= Madame Hydra =

Madame Hydra is the name of several supervillains appearing in American comic books published by Marvel Comics. It is a name given to a top female operative of Hydra.

== Fictional character biography ==
=== Elisa Sinclair ===

Elisa Sinclair originates from an alternative timeline created by Kobik where Steve Rogers (Captain America) was captured by Hydra as a child and made into a sleeper agent for Hydra. In the present, Sinclair intercepts Taskmaster and Black Ant, who intended to give evidence of Captain America's brainwashing to Maria Hill. Sinclair recruits Taskmaster and Black Ant as her personal guards.

In the storyline Secret Empire, Sinclair reunites with Captain America after he overthrows the Red Skull for leadership of Hydra. Following Hydra's takeover of the United States, Sinclair uses her magic to counter Doctor Strange's attempts to destroy the Darkforce dome surrounding Manhattan. While having tea with Captain America, Sinclair is informed of Captain America's suspicion about Baron Zemo and Doctor Faustus' disloyalty. Sinclair brushes off the suspicion and tells Captain America that Hydra plans to assemble the Cosmic Cube to restore Earth to their vision. During Hydra's attack on the Underground's base, Sinclair sacrifices herself to save Captain America.

== Other versions ==
=== Heroes Reborn ===
In the Heroes Reborn reality, Madame Hydra is a terrorist leader. She answers to Hydra's leader the Mandarin, who is actually a robot built by Doctor Doom. She is killed in battle against Iron Man.

== In other media ==

=== Television ===
- The Viper incarnation of Madame Hydra appears in X-Men: Evolution, voiced by Lisa Ann Beley.
- The Viper incarnation of Madame Hydra appears in The Avengers: Earth's Mightiest Heroes, voiced by Vanessa Marshall.

=== Film ===
Valentina Allegra de Fontaine and Viper appear in Nick Fury: Agent of S.H.I.E.L.D., portrayed by Lisa Rinna and Sandra Hess respectively.

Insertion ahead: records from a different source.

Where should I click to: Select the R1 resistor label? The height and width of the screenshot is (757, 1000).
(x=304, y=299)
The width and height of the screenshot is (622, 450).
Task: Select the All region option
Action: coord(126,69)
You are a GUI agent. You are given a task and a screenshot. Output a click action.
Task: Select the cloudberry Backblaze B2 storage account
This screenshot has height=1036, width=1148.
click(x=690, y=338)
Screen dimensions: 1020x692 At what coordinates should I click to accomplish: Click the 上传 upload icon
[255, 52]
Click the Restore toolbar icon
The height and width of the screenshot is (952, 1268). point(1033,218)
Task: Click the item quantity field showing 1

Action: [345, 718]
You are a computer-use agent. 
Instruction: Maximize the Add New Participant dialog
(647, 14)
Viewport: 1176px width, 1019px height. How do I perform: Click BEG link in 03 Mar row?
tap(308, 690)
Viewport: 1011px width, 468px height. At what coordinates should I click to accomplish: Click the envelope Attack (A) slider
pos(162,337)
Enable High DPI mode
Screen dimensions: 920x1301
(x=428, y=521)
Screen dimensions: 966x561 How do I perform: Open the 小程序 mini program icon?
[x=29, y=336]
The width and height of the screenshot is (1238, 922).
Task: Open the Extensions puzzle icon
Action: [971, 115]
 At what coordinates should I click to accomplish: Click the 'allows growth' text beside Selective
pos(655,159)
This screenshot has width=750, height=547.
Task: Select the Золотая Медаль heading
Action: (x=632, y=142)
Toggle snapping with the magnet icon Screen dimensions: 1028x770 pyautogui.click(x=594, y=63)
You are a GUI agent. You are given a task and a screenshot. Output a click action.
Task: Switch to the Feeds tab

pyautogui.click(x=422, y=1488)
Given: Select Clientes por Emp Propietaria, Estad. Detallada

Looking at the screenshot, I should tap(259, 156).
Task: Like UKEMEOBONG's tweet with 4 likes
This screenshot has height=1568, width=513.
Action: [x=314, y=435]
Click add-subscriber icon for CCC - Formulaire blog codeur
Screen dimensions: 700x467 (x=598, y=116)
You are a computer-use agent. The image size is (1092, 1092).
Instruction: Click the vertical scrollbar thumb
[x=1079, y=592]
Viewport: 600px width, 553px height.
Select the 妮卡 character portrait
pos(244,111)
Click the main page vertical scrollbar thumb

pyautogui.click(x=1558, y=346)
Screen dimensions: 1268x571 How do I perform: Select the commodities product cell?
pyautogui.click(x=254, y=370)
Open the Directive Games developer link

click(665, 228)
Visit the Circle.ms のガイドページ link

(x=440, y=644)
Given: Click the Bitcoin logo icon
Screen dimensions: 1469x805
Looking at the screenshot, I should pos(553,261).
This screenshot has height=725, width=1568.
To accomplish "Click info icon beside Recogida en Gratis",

=== Marvel Cinematic Universe ===

Mallory Jansen as Madame Hydra, as depicted in Agents of S.H.I.E.L.D.

Variations of individuals who have used the Madame Hydra alias in the comics appear in media set in the Marvel Cinematic Universe (MCU):
- A variation of Ophelia / Madame Hydra appears in the fourth season of the television series Agents of S.H.I.E.L.D. as an alias for the AI Aida, portrayed by Mallory Jansen. Aida only has the title of Madame Hydra in the Framework, while she chose the name Ophelia due to disliking her acronym name.
- Valentina Allegra de Fontaine appears in the Disney+ miniseries The Falcon and the Winter Soldier and the films Black Widow, Black Panther: Wakanda Forever, and Thunderbolts* portrayed by Julia Louis-Dreyfus. This version is unconnected to Hydra.

=== Video games ===
- Madame Hydra appears as a boss in Captain America: Super Soldier, voiced by Audrey Wasilewski.
- Viper appears as the first boss in Marvel: Avengers Alliance.
- Viper appears as a boss in Marvel: Avengers Alliance Tactics.
- Madame Hydra appears in Marvel Heroes, voiced by Tasia Valenza.
- Viper appears in Lego Marvel Super Heroes, voiced by Kari Wahlgren.
- Viper appears in Lego Marvel's Avengers.
- Madame Hydra appears as a boss in Marvel Avengers Academy.
- The Viper incarnation of Madame Hydra appears in Marvel Powers United VR, voiced again by Vanessa Marshall.

=== Miscellaneous ===
- The Viper incarnation of Madame Hydra appears in the Spider-Woman: Agent of S.W.O.R.D. motion comic, voiced by Nicolette Reed.
- Madame Hydra appears in Marvel Universe Live!.

=== Merchandise ===
An action figure of the Viper incarnation of Madame Hydra was released in Hasbro's "Marvel Legends" line as part of the "Marvel's Madames" sub-line.